═══ RECORDS FOR THIS TASK
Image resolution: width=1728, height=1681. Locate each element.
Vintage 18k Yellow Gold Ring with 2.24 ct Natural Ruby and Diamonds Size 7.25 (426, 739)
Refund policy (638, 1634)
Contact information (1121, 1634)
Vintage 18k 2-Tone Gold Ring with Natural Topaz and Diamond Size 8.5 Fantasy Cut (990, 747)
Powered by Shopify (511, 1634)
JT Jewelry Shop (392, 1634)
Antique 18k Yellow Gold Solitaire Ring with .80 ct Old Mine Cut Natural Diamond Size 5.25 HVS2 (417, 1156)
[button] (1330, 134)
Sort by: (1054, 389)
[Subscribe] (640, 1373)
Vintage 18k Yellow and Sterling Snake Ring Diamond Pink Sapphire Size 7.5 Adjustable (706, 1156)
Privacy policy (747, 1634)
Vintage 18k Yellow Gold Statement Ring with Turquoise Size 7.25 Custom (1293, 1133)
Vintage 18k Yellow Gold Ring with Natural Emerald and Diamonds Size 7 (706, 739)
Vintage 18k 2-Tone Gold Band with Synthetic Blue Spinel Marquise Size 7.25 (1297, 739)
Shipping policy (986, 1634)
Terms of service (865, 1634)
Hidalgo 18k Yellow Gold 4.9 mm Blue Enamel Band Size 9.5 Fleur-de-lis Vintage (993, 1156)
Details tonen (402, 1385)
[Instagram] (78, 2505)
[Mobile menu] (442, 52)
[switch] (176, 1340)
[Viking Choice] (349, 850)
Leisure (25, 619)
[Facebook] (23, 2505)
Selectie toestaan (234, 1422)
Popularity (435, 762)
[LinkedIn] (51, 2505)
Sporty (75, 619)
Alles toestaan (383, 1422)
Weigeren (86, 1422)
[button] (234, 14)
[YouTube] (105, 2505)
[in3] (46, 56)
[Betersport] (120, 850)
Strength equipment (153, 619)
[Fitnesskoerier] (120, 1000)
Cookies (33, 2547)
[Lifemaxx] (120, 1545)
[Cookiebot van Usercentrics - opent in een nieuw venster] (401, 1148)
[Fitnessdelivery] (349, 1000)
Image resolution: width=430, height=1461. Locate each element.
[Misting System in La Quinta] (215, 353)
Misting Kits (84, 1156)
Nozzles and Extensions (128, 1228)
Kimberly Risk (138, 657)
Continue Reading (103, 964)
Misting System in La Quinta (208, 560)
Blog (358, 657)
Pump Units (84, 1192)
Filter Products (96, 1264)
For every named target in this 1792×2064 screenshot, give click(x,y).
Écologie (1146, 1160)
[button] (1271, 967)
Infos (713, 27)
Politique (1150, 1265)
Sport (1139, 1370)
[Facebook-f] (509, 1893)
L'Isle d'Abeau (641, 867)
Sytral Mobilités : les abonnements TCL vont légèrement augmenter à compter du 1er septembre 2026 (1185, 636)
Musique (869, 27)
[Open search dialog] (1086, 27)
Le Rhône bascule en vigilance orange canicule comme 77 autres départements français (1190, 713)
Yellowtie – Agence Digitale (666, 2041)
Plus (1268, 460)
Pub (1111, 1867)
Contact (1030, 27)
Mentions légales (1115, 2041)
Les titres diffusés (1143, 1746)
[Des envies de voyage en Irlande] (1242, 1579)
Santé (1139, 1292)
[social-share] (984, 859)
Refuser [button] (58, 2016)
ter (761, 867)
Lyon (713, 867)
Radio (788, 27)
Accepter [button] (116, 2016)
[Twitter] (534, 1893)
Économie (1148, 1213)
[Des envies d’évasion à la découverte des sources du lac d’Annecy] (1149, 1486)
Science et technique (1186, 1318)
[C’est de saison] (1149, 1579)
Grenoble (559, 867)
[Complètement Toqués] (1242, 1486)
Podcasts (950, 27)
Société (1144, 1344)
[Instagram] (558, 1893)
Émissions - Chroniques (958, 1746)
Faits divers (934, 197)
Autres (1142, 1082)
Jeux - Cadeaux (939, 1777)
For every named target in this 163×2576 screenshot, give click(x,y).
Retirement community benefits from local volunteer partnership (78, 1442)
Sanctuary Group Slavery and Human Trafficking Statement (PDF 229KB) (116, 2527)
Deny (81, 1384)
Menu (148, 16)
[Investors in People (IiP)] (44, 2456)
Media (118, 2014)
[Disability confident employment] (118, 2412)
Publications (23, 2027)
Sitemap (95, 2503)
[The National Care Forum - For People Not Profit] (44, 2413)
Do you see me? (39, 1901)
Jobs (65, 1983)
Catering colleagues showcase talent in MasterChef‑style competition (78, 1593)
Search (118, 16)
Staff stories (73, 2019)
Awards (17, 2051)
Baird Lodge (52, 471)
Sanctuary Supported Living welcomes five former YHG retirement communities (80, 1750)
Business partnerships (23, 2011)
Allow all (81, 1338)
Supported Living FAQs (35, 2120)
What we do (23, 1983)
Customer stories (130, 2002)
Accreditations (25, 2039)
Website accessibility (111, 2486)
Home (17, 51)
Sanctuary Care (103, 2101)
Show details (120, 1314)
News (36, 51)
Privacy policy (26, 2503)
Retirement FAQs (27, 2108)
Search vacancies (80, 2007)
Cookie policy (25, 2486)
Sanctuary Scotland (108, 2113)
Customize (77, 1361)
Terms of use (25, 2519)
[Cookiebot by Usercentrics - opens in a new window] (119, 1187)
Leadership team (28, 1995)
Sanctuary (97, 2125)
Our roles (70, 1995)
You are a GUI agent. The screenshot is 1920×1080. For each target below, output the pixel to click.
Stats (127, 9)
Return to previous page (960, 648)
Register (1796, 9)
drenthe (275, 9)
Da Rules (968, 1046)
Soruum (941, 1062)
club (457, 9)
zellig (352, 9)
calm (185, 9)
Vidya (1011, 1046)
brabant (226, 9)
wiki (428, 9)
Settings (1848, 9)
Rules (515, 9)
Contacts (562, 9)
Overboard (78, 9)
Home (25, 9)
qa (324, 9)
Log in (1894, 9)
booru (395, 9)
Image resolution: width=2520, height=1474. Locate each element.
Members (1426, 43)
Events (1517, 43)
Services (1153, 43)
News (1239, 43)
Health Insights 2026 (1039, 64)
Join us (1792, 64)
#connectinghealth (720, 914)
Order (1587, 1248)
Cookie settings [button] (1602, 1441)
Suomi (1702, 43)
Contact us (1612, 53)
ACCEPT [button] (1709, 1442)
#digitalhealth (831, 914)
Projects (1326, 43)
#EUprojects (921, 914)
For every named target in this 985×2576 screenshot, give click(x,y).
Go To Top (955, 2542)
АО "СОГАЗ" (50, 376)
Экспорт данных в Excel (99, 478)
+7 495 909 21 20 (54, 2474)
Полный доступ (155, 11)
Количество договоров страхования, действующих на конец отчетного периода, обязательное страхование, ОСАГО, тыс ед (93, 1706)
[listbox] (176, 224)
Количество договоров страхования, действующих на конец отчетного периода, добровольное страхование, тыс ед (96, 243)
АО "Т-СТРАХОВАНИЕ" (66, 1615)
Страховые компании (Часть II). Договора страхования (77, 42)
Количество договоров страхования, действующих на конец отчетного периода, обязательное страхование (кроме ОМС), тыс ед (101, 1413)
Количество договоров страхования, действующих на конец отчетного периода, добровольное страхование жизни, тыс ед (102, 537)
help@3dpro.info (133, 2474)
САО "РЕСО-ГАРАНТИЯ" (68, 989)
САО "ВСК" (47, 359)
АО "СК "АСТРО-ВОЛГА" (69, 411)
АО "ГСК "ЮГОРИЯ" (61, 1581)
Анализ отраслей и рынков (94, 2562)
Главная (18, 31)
══════
> [TASK DESCRIPTION]: Where does the word "width" appear in the listing? List each line that holds it.

> [ANSWER BOX]:
Image resolution: width=1728, height=1681. Locate each element.
Image resolution: width=430, height=1461. Locate each element.
Image resolution: width=2520, height=1474. Locate each element.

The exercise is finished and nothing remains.